Redazione DottNet | 27/04/2010 20:02

psoriasi

La maggioranza degli italiani chiede trasparenza sui rischi delle operazioni (52%) e relazioni medico-paziente più 'umane' (39%), ma complessivamente 8 cittadini su 10 si fidano dei chirurghi, con un livello di soddisfazione fra coloro che hanno avuto un'esperienza personale o in famiglia pari al 90%. E anche tra gli 'operati' meno soddisfatti, il credito di fiducia resta comunque sempre alto (60%). E' quanto emerge da un'indagine della società Ispo presieduta da Renato Mannheimer su un campione di 800 italiani, resa nota nel corso della presentazione del X convegno di Primavera della Società Italiana di Chirurgia, che si svolgerà a Catania dal 6 all'8 maggio. Nello specifico il 62% ha dichiarato di avere 'abbastanza fiducia' nella categoria dei chirurghi nostrani, mentre il 18 % ha parlato di 'molta fiducia'.

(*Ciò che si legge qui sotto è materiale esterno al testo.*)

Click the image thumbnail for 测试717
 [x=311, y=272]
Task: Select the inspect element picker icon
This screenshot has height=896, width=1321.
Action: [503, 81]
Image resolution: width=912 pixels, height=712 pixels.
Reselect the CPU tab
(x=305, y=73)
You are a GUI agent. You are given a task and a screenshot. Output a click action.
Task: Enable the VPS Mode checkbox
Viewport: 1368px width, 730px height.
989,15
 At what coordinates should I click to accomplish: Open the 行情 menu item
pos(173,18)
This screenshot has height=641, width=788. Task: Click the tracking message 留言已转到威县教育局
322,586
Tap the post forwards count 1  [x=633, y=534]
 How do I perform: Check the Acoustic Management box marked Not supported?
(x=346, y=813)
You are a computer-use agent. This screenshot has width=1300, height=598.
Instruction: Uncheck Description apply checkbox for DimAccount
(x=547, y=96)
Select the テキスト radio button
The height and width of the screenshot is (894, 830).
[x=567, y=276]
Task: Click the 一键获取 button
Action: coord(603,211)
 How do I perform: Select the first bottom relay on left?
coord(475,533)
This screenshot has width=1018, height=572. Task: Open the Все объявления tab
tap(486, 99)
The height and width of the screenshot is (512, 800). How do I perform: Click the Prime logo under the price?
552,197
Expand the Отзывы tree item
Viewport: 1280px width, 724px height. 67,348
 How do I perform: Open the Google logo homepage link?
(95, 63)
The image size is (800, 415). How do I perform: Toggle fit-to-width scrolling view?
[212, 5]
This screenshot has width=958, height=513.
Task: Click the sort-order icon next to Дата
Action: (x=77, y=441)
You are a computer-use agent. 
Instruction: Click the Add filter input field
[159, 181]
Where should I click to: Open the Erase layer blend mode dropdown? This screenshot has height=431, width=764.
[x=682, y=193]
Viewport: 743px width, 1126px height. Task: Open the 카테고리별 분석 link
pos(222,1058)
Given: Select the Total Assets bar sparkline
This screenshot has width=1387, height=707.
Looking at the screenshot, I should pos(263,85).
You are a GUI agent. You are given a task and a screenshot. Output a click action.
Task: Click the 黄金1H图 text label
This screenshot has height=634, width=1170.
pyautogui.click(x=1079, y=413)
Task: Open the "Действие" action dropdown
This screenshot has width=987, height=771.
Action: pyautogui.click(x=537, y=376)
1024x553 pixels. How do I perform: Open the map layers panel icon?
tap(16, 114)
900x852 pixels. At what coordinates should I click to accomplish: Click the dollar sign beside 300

 Non mancano, in ogni caso, elementi di preoccupazione: il 57% degli italiani teme che i chirurghi tendano a rimandare l'operazione per tutelarsi dal rischio di denuncia, il 49% che i chirurghi operino anche quando non è necessario, e il 46% che i medici pensino più a tutelarsi dal rischio medico-legale che alla salute del paziente. ''I timori sono comprensibili e sono il frutto di quella medicina difensiva che, come abbiamo già dimostrato, e' molto diffusa'', sottolinea il presidente della Sic, Enrico De Antoni, augurandosi che ''le proposte di legge in tema di rischio clinico non restino bloccate in Parlamento''. Ciò nonostante, aggiunge, ''questi sono risultati che non mi aspettavo e che evidenziano un alto grado di fiducia nella nostra categoria. Il problema, casomai, va trovato nel deficit delle strutture organizzative, in particolare in quelle alberghiere''. Dalla ricerca emerge infine che 4 italiani su 10 avanzano la richiesta di un chirurgo 'più umano', e che i più informati sulla realtà lavorativa dei chirurghi sono i più giovani e i 45-54enni.